PROMPT 1:
Using the article about Gus Basile's years as a Castine selectman, answer these:
(a) On what date did Basile lead his last Board of Selectmen meeting?
(b) What was added to Witherle Memorial Library during his time on the board?
(c) Besides his fellow selectmen, whom does the article name as part of the team effort?
PROMPT 2: Write the next few paragraphs of the article about Gus Basile's years as a Castine selectman, continuing after its final quotation.

───── SOURCE EXTRACT ─────

Originally published in Castine Patriot, January 3, 2019
Former selectman looks back on 12 years of service
Gus Basile leads the Castine Board of Selectmen meeting for the last time on November 5. Basile served on the board for 12 years.
by Monique Labbe
Between an entire Main Street renovation and the addition of a children’s room at Witherle Memorial Library, Gus Basile saw a great deal of projects come to fruition during his time as a member of the Castine Board of Selectmen.
Basile stepped down from the board in November, after serving the town as a selectman for 12 consecutive years. His work was never a “one man show,” he pointed out, but a continued team effort between him and his cohorts on the board, as well as the town managers he worked with through the years.
“It’s never been just about me,” said Basile. “I’ve been really fortunate to have good selectmen working with me. We may not have always agreed, but we always worked with each other.”

───── DATA EXTRACTS ─────

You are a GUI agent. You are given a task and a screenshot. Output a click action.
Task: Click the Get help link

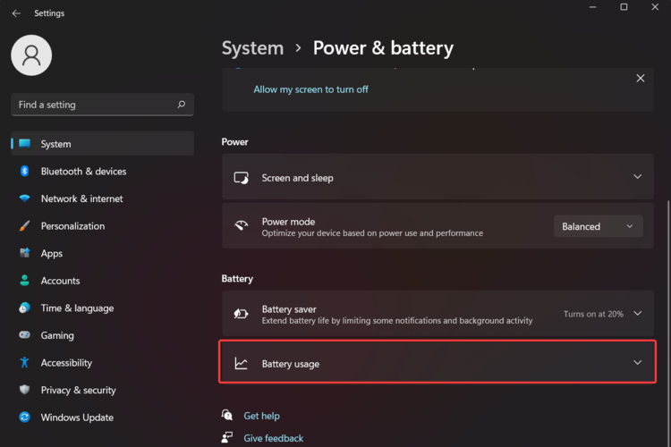point(261,416)
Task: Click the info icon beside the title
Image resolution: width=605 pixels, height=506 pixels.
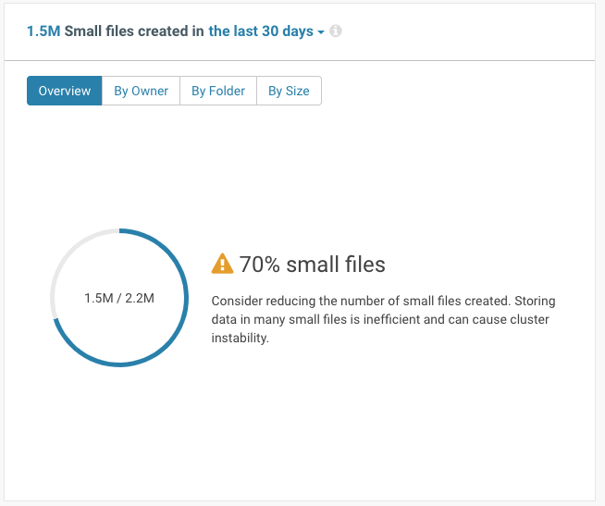Action: tap(335, 31)
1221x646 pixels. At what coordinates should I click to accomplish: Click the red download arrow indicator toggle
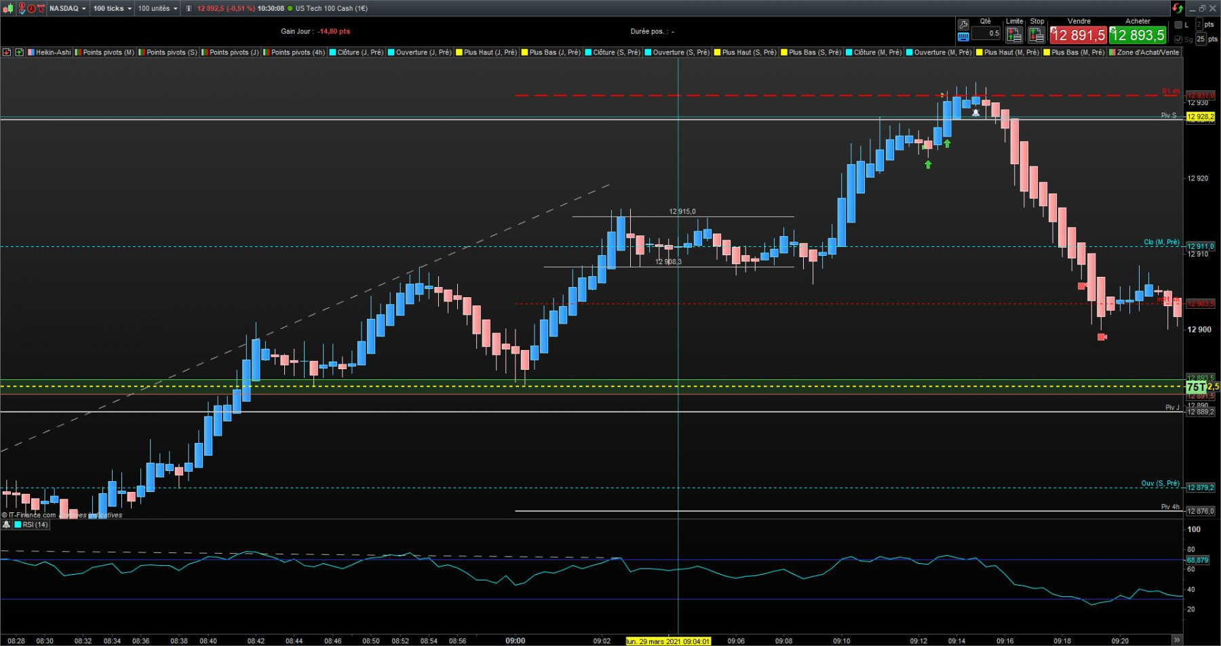(6, 52)
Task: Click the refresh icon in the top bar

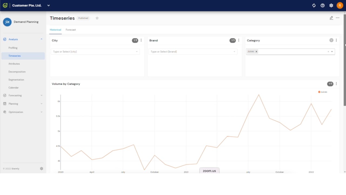Action: [x=314, y=5]
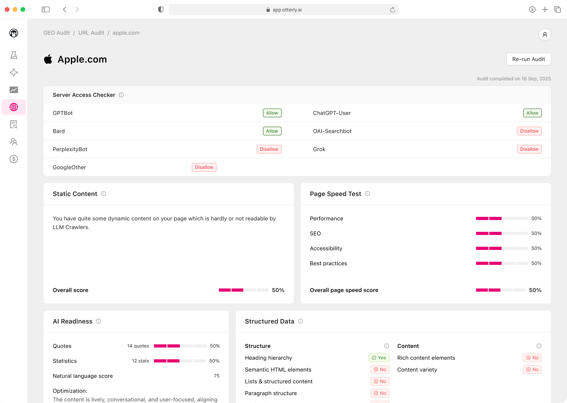567x403 pixels.
Task: Click the AI Readiness info icon
Action: 98,321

─────

TASK ANSWER 1:
(a) November 5
(b) A children's room
(c) The town managers he worked with through the years

TASK ANSWER 2:
Most of the 12 years Basile spent on the board was with longtime selectmen David Unger and Peter Vogell. In addition to completely renovating the infrastructure of Main Street, Basile said one of the things he has been happy to see in his time on the board is the improved relationship between the town and Maine Maritime Academy.
“When I first got on the board with Peter and David, the relationship between the town and the academy was really abysmal. When [academy president] Bill [Brennan] came in, things slowly started changing,” he said. “Now, the selectmen attend board of trustees meetings there, we participate in Convocation. It has been really wonderful to see that change.”
Basile and his wife Ruth came to Castine in 1960, in a time when the town boasted two grocery stores, a pharmacy, and two car dealerships.
“You could buy a Ford or a Chevy, your groceries, anything you needed, all without leaving town,” said Basile. “Then things started changing. Now one of the biggest businesses in town is rentals. There are over 100 houses available for rent in town.”
Housing rentals in the historic district of town is one concern Basile has after stepping down as a selectman.
“People are buying these houses to rent to six, seven people at a time,” he said. “I just hope that nothing happens to them because they are beautiful houses, and when you start talking about rentals you’re talking about fire escapes and things like that.”
Despite his concerns, Basile said that he is happy with the current board that has been assembled, and he is confident they will continue to do the work in the best interest of the town.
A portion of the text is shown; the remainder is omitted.